Le tasse sul trading che annualmente un soggetto è tenuto a pagare fanno riferimento, in pratica, al profitto al netto delle perdite. In altre parole, se l'investitore durante l'anno ha ottenuto profitti per un importo di 1.000 Euro e, nello stesso periodo, ha visto perdite per 600 Euro su altri investimenti effettuati, la somma su cui dovrá pagare le tasse è 400 Euro (1.000 – 600). Questo genere di tasse sul trading, poi, si applicano su diversi strumenti finanziari su cui si effettuano tali investimenti, come ad esempio materie prime, metalli preziosi, azioni, obbligazioni, fondi e criptovalute.
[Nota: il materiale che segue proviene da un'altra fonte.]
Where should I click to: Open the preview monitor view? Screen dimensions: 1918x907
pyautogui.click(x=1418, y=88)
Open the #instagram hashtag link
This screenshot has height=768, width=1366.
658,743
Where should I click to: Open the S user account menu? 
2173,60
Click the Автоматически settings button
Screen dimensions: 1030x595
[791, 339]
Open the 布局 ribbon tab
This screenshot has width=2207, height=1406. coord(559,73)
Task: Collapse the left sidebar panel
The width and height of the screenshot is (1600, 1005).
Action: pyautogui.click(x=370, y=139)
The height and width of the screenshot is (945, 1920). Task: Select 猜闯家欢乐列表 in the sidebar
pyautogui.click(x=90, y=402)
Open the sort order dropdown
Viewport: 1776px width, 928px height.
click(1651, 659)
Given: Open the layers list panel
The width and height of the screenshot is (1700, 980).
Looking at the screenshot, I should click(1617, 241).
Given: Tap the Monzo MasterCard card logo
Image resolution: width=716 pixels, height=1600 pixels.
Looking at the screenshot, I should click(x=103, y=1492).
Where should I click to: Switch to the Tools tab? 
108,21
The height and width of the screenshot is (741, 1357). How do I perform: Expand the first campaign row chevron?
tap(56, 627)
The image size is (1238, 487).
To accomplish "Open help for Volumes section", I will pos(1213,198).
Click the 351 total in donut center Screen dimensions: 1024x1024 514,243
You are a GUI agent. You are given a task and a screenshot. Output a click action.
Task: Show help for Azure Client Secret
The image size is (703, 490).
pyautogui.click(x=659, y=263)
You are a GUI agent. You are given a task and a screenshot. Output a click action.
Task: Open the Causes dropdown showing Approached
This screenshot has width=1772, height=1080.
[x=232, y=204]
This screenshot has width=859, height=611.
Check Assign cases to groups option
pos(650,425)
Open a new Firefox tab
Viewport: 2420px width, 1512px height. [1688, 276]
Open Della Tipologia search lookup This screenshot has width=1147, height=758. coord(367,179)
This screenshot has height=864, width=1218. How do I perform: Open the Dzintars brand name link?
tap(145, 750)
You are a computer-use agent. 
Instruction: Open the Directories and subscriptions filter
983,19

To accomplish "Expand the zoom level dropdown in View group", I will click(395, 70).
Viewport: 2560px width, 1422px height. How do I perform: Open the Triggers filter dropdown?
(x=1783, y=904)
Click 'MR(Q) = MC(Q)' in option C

Per quanto riguarda il livello delle tasse sul trading, in Italia, la situazione non risulta peggiore rispetto ad altri Paesi sia europei che extraeuropei. Tuttavia, nel Vecchio Continente, gli Stati ideali dove poter effettuare investimenti, pagando imposte minime se non proprio nulle sui profitti ottenuti, sono la Svizzera e Malta. In questi Paesi, fare del trading online risulta essere particolarmente vantaggioso. Fuori dall'Europa, invece, esistono i cosiddetti paradisi fiscali, come ad esempio gli Emirati Arabi Uniti o Singapore, che non applicano invece imposte.
Considerando che nel nostro Paese si è tenuti a dichiarare qualsiasi genere di profitto derivante da investimenti, allora conviene scegliere il regime fiscale migliore per il pagamento delle tasse sul trading. Se si effettuano diverse operazioni di investimento o transazioni all'anno, allora conviene utilizzare il sistema dichiarativo. Nel caso in cui, invece, si effettuassero poche operazioni, al massimo 2 o 3 annualmente, il regime fiscale amministrato o sostitutivo risulta essere maggiormente conveniente.
Speriamo che il nostro articolo sulle tasse sul trading vi sia stato utile.